Chances are that, if you were born and raised in Africa, in a country called Ghana or anywhere nearby, you certainly may have learnt everything you know on the topic of sex and even understood the way our bodies function outside of home.
While the information you acquired, whatever the source, may be the facts on which your sexual skills, knowledge and competencies have been evolving up till now, you certainly “envy” your western peer who is taught about sex by an expert authority at home or in school without being told when they had questions, that they were being naughty.
In Africa, we learnt from our families and our cultures that when children spoke or acted-out sexually, they needed and deserved to be punished and we were frightened by this wild, destructive anarchy.
It is not the object of this scripture to discuss whose culture is what. Societal norms and cultural dynamism doesn’t exist without reasons but maybe it will look beautiful when I say the avoidance of sexually related conversations seems to traditional African society a firewall between children and the fire of sex.
Then boom! Your children turn teenagers. And they seem they are years late. Digital media acknowledges with a nod and immediately welcomes them with episodes of nudity and sex. They get all they had been lied about on air and online. Worse yet, they hide what they may be doing from you so to avoid punishment for acting out hormonal urgings. They now know sex after all and anytime you try to rather talk about it, they know you are about to deliver one of your silly argumentative essays to them.

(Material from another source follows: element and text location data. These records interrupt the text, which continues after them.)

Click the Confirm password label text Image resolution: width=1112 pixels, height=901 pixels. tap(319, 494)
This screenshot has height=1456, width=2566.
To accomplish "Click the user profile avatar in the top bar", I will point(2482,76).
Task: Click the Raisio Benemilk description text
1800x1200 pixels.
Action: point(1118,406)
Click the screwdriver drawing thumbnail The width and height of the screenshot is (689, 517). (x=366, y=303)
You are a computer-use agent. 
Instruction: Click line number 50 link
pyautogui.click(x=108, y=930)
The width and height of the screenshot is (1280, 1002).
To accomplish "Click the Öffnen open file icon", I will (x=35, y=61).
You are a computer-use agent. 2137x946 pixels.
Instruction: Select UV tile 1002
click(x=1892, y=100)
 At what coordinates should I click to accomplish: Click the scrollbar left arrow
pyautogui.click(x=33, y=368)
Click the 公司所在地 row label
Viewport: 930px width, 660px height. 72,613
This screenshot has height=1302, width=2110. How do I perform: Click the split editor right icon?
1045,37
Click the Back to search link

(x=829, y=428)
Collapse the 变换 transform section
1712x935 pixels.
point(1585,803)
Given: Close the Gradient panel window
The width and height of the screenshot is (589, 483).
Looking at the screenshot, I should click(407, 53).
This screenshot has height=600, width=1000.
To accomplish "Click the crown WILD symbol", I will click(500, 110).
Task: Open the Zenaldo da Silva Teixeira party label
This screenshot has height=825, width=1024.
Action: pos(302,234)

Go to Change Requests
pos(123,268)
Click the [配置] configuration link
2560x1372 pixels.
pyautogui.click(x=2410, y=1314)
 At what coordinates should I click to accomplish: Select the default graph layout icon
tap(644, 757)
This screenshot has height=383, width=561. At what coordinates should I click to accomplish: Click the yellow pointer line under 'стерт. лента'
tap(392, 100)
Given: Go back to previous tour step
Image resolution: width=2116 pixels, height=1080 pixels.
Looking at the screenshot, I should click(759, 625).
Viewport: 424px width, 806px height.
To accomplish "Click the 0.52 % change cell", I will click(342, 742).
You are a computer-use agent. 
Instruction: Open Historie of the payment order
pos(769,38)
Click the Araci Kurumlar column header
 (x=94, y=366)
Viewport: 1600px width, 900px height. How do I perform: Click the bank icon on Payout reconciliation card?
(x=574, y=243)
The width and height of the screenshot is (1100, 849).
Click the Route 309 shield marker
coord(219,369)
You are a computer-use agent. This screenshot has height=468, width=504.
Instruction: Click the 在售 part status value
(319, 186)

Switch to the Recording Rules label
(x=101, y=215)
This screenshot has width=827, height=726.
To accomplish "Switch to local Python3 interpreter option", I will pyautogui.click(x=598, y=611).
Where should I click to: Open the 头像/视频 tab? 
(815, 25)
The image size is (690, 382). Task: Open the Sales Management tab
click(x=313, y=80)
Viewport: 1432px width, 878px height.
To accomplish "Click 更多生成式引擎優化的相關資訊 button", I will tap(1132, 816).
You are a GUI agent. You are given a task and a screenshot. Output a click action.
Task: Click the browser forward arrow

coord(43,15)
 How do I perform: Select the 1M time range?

Most parents will quickly conclude in this regard, that, their children are different; that they don’t sex-talk with others simply because ‘I told them it’s bad’ or ‘I don’t see them that way’. While it may be true, this kind of children are most likely to be showing symptoms of fear.
Among the children whom I had observed, there is a strong obsession about sex. They discuss it with friends and look for answers on the streets constantly. Meanwhile, many parents are also uneasy about the effect of interpreting the myth about sex to children.
But robbing children of the opportunity to learn from the right source will push them to learn themselves through experimenting. The fuel of ignorance, combined with the fire of curiosity together ignites in them the blazing desire to search information from the internet and friends. Parents can intervene in the process and diminish their child’s sense of isolation. If parents fail to be sex educators, movie directors would do the job for them. Sexual conversation between parents and their children is safer and healthier even than that between a school teacher and a student. A famous African proverb says the claws of a hen does not kill it’s chicks.
However, what is too much interpretation and what isn’t too much is an open question, but children learn according to some frame of reference. The media, fortunately or not, provides most of this frame of reference, consciously or not, with recently a high degree of profanity.
Last September, a proposed “Comprehensive Sex Education” triggered a national hoo-haa. While it’s not coming off for now, the future, like LGBT, remains uncertain.
A quick reminder is that, if children learned how their bodies work, they would be less curious about sex. It is discouraging to learn that parents often respond to their children’s acted-out questions on sex with energetic reprimand, a toxic frown or a slap- the same response their parents might have given them scores of decades ago. But if you stick to this traditional approach, in a technological age, to your children, it’s unparental. We surely, couldn’t help children to solve any problem as long as we think they are doing these things because of the evil in them.
Parents have to evaluate their conversation techniques. You may want to begin by saying: “do you know the first time I heard about the word sex?” And once you have used that too woo your child, you may quickly go ahead, “when did you hear it?” “and where did you hear it from?” “i hope you know all there is to know. If you don’t, you can ask me anything” You may also tell them you once asked your mom or dad about something sexual (make sure its something sensitive but be carefully of their age). How they react may suggest what to say next.
This sits at the intersection of a number of thorny questions: the extent of exposure, the safe age as well as cultural tolerances. And these variables remains moot. But, for sure, parental silence in the face of sex education is, of course not a reason but an excuse. Children see it as an interpretation. They assume that we neither notice they have sexual concerns nor think them worthy of attention and discussion. What is more. Its difficult to get to know your children in their teens when they have been conditioned from childhood to follow a strict sexual lifestyle. Starting early would help children and parents through a potentially frightening experience and give them confidence in their parents’ ability to offer them sexual guidance in a sexual crisis situation. In the end, you will be relieved of the fears that your children are armed against sexual predators and the numberless contaminated information in the public. But it still looks crazy, given that we are talking about Africa.